Depuis 2006, les comptes de la production agricole sont présentés hors subventions sur les produits pour tenir compte de l’arrivée des DPU.
Après 5 années de hausse, les productions végétales sont en léger repli, -2,6 % sur 2007, suite à un recul sévère des céréales.
Malgré des récoltes en hausse de 20 %, le reflux du prix des céréales a fait chuter la production de près de 18 %.
A l’inverse les plantes industrielles et fourragères gagnent presque 10 %. Les produits maraichers et horticoles varient peu tandis que les fruits progressent de plus de 6 % malgré de petites récoltes surtout en poires et en pêches, largement compensées par des prix trés fermes.

La production animale augmente de près de 10 % grâce à des marchés mieux orientésque l’année précédente. Elle gagne 17 % en élevage bovins surtout à cause d’un plus grand nombre de bêtes vendues, mais perd presque 7 % pour les autres animaux.
L’année est favorable aux aviculteurs qui retrouvent des marges.

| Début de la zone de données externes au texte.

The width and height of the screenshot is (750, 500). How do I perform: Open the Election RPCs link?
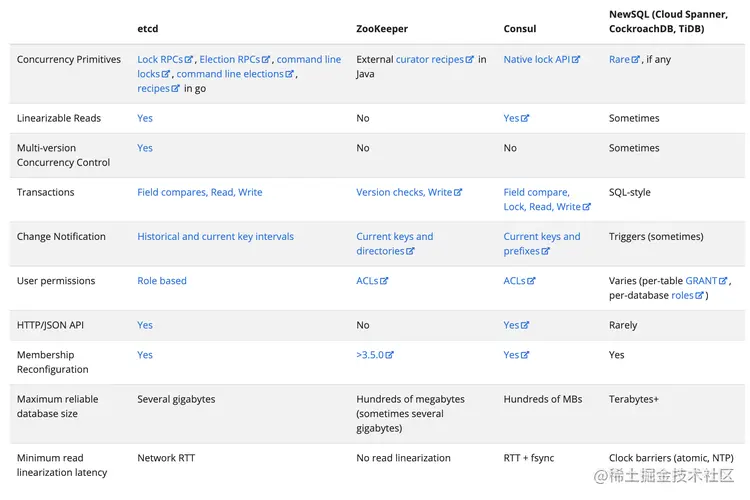[x=229, y=60]
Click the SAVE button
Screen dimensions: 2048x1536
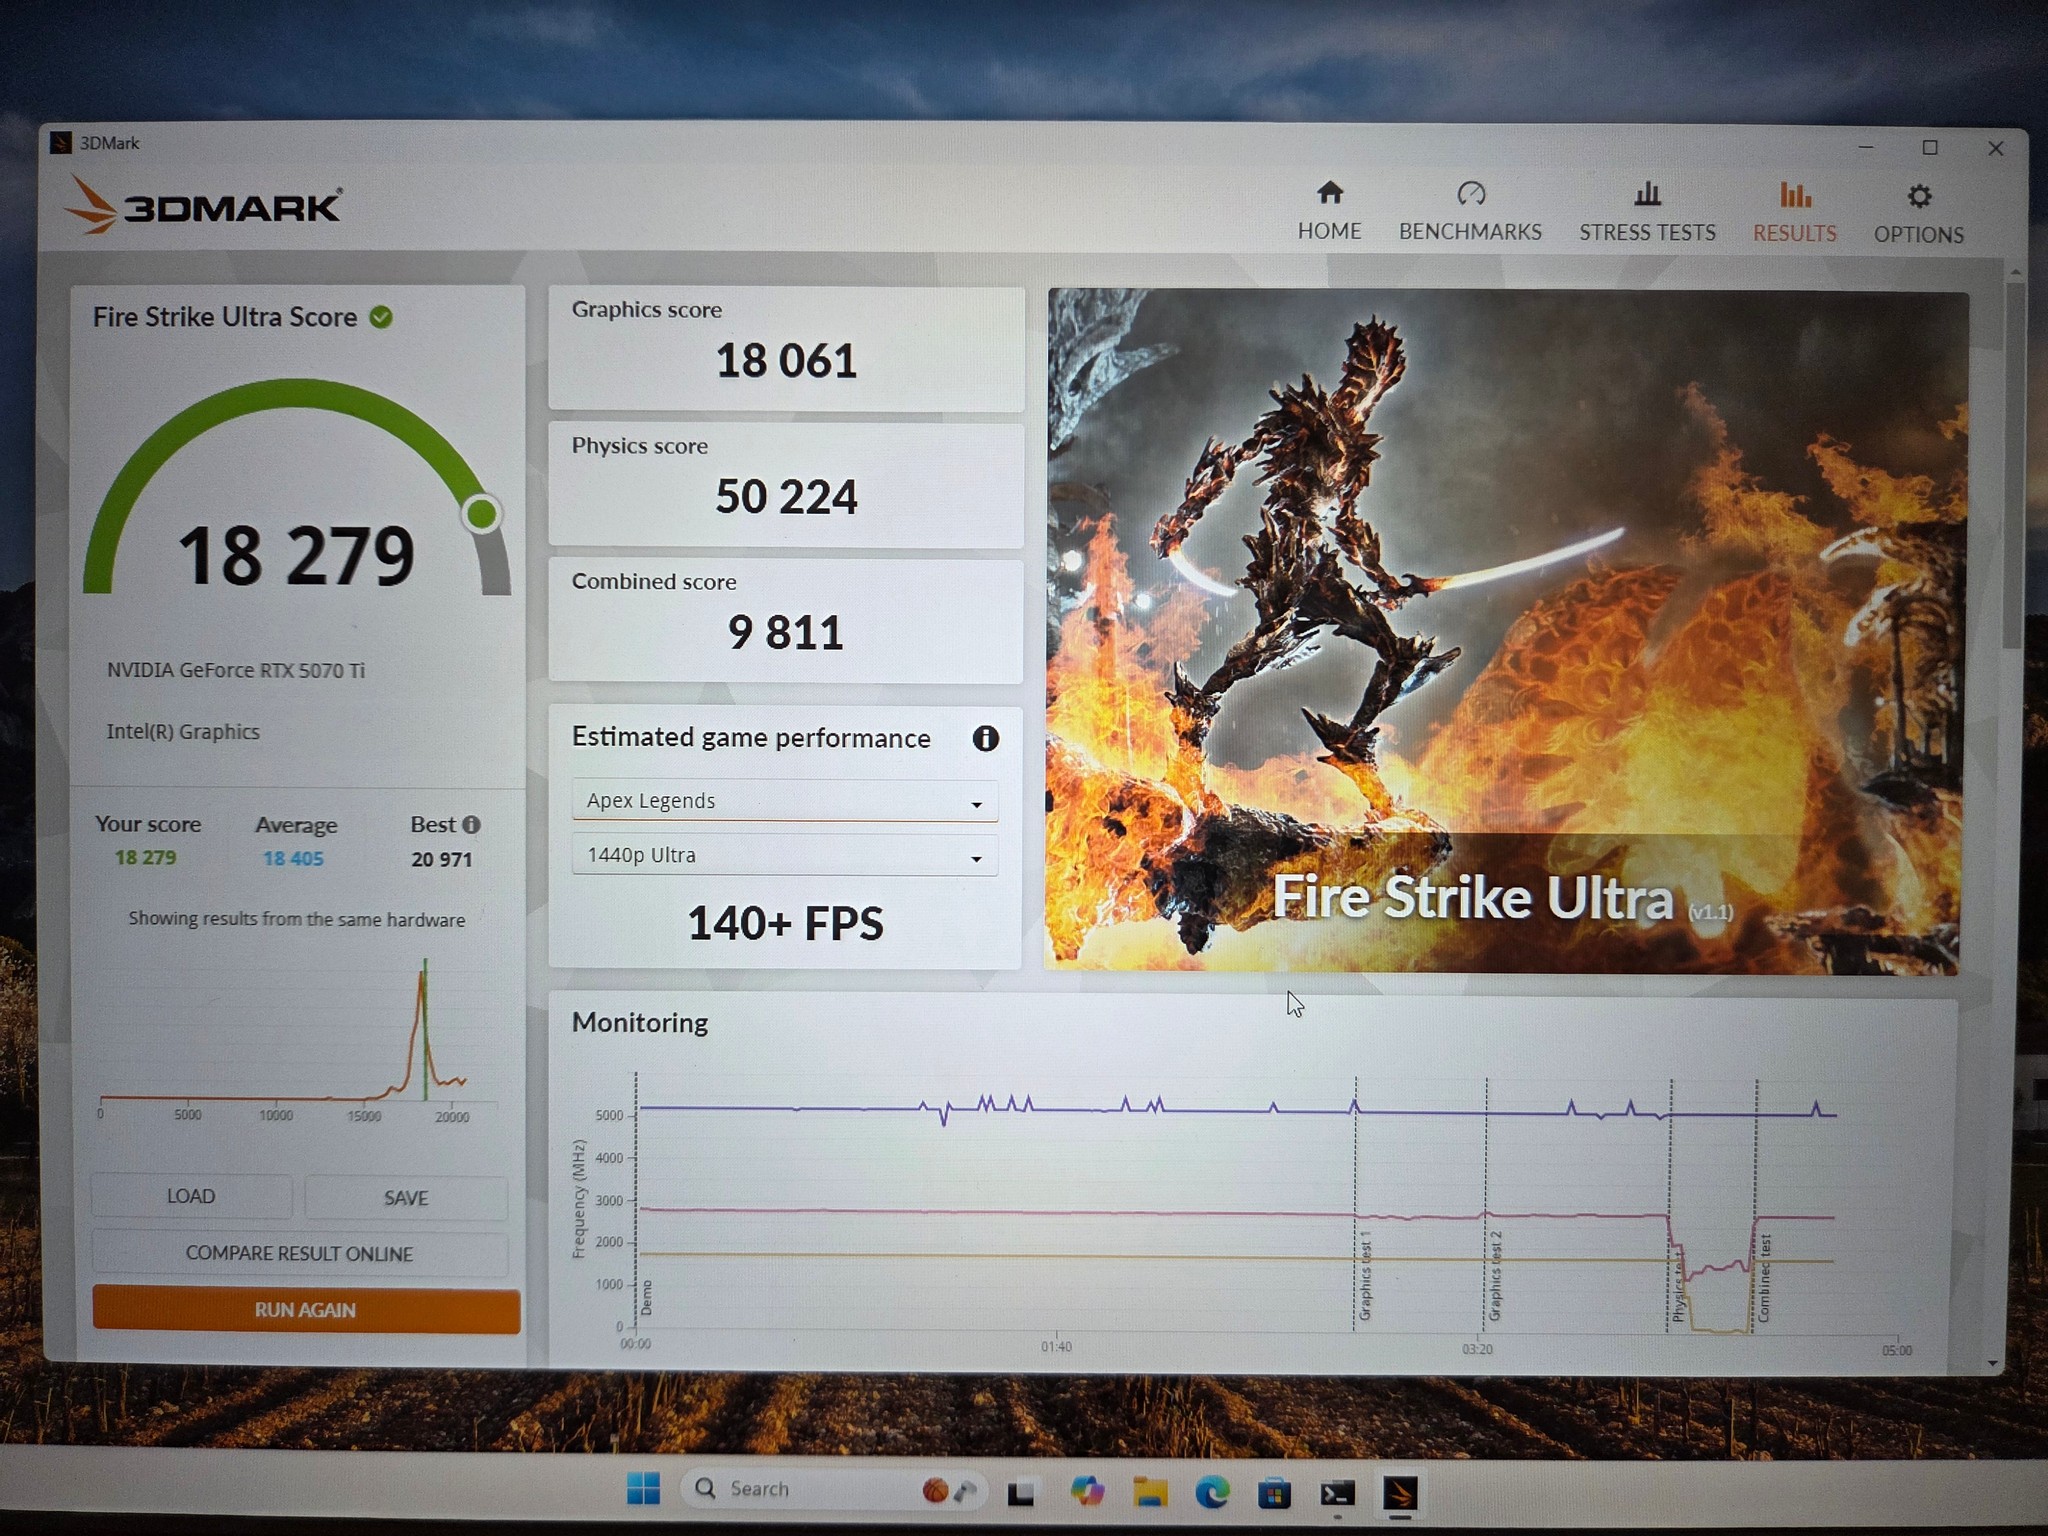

Dans le domaine laitier, l’augmentation du prix du lait jusqu’en septembre 2008 permet de gagner 14 % sur 2007.
En définitive, la production totale hors subvention progresse de près de 2 %, passant de 496 à 506 millions d’euros pour le département.

Forte baisse du revenu agricole

Après les fortes hausses de 2006 et 2007, le revenu net d’entreprise agricole par actif non salarié pour le département de l’Isère repart à la baisse en 2008. Il chute de 33,5 % en termes réels. Cette baisse est comparable à celle de la région Rhône-Alpes (- 32,1 %) à seule la Haute-Savoie est moins touchée (-7,7 %).
Sur l’ensemble de l’hexagone, l’année 2008 est difficile dans la majorité des filières et pour presque toutes les régions de France, mais le repli est plus limité (- 20,5 %).
L’année 2008 est pénalisée par la forte croissance des couts de production qui résulte en premier lieu de la flambée des cours des engrais et des produits pétroliers, ensuite de l’envolée des prix des aliments pour animaux.